Smith, M.1; Popenoe, J.2; Phillips, D.3; Liburd, O.4; Lopez, M.5
1Sustainable Agriculture and Food Systems Agent, UF/IFAS Extension Sumter, Pasco and Hernando County, Bushnell, FL, 33513
2Commercial Fruit Production Agent, UF/IFAS Extension Orange, Lake and Marion, Tavares, FL, 32778
3UF/IFAS Blueberry Extension Coordinator, UF/IFAS Gulf Coast Research and Education Center, Bushnell, FL, 33513
4Professor and Program Leader, Fruit & Vegetable Entomology, University of Florida, Gainesville, FL, 32611
5PhD Candidate, University of Florida, Gainesville, FL, 32611


Blueberry gall midge (BGM) is a new blueberry pest that threatens Florida production. This minute insect lays its eggs in the blueberry buds. The resulting larvae eat the buds, destroying flowers and leaves and thus impacting yield.

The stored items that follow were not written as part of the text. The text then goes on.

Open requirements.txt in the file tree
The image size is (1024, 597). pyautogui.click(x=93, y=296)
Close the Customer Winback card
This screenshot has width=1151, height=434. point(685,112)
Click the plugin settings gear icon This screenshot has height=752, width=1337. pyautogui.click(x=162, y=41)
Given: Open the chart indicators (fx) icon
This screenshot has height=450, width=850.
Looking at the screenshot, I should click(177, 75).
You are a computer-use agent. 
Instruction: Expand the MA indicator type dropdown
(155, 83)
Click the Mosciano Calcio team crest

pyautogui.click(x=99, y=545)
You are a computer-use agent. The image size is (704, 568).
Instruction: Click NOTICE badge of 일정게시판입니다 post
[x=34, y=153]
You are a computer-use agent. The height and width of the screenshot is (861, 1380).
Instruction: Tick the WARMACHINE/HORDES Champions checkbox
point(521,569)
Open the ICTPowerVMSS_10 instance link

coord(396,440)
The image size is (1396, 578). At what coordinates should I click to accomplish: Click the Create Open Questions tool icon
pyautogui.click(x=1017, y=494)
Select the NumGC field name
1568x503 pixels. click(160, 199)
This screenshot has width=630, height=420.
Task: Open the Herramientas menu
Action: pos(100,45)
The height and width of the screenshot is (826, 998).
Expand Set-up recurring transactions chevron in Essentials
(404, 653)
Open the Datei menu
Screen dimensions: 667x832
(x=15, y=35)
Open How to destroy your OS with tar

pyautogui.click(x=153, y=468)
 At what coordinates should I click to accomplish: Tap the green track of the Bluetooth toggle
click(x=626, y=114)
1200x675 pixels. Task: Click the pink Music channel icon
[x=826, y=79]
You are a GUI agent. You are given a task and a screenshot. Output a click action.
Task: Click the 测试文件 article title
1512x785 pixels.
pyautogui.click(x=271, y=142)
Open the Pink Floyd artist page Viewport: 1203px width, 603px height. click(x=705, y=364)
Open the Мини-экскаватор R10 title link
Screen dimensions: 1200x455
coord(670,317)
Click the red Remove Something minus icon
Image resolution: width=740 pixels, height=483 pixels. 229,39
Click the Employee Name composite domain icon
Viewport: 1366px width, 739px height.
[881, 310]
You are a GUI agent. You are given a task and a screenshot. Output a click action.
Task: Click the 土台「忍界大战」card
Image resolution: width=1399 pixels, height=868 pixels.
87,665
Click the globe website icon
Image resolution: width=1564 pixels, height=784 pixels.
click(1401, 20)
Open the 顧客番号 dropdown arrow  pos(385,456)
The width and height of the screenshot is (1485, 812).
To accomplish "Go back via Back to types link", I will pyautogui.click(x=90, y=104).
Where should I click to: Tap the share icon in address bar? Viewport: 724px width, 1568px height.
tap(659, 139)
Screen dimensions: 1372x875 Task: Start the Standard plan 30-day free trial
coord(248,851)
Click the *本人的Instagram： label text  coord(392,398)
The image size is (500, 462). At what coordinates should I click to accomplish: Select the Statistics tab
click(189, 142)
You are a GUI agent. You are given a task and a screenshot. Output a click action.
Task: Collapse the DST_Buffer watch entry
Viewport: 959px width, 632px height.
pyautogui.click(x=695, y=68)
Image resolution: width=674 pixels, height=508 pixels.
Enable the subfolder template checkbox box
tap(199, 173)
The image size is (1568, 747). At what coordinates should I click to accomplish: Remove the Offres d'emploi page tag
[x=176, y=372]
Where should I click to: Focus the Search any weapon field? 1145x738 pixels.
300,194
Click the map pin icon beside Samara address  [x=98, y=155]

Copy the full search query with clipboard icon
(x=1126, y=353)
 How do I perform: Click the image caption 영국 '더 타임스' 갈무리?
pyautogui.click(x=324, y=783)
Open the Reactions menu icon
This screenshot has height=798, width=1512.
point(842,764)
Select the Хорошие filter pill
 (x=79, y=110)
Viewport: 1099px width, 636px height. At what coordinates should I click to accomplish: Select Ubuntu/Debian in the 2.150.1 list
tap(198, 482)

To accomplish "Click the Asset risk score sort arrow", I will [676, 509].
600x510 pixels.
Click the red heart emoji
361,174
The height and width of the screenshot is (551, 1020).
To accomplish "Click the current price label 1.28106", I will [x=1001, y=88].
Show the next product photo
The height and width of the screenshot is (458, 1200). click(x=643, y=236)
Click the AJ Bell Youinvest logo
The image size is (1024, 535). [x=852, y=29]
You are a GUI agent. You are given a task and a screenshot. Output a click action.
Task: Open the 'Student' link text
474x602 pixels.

Detection is difficult and timely sprays are required to prevent damage. Objectives: This program was developed to assist growers in making decisions about BGM control to minimize unnecessary sprays while maintaining production. Methods: Regional agents and the Blueberry Extension Coordinator set up traps and monitored BGM populations in Central Florida farms on a weekly basis throughout the flowering season. 15 farms were monitored in 2018/19 and, of these farms, the 2 farms in each Agent’s region with the highest BGM populations (8 total) were monitored in 2019/20. Population tallies were reported to the Blueberry Extension Coordinator who collaborated with the Florida Blueberry Growers Association (FBGA) to rapidly disseminate data to growers. FBGA members were surveyed to determine if this program helped them reduce sprays or increase yields. Following the completion of the 2018/19 monitoring program, an educational program was provided with seminars on blueberry pests including hands-on identification exercises with an emphasis on blueberry gall midge. The 2020 educational program is postponed due to COVID-19. Results: All survey respondents, 29% of whom own 100+ acre farms, indicated that they used the published results of the monitoring program to assist in making spray decisions. 57% reduced their pesticide use and 57% observed reduced pest damage. Growers reported reduced production costs. Twenty-two growers attended the educational program in Spring 2019 and responded positively to an exit survey. Conclusions: 1,345 BGM were identified across 15 farms in the region during the danger period in 2018/19. 221 BGM were identified in 8 farms in 2019/20. The program resulted in diminished damage, reduced pesticide use, and grower savings.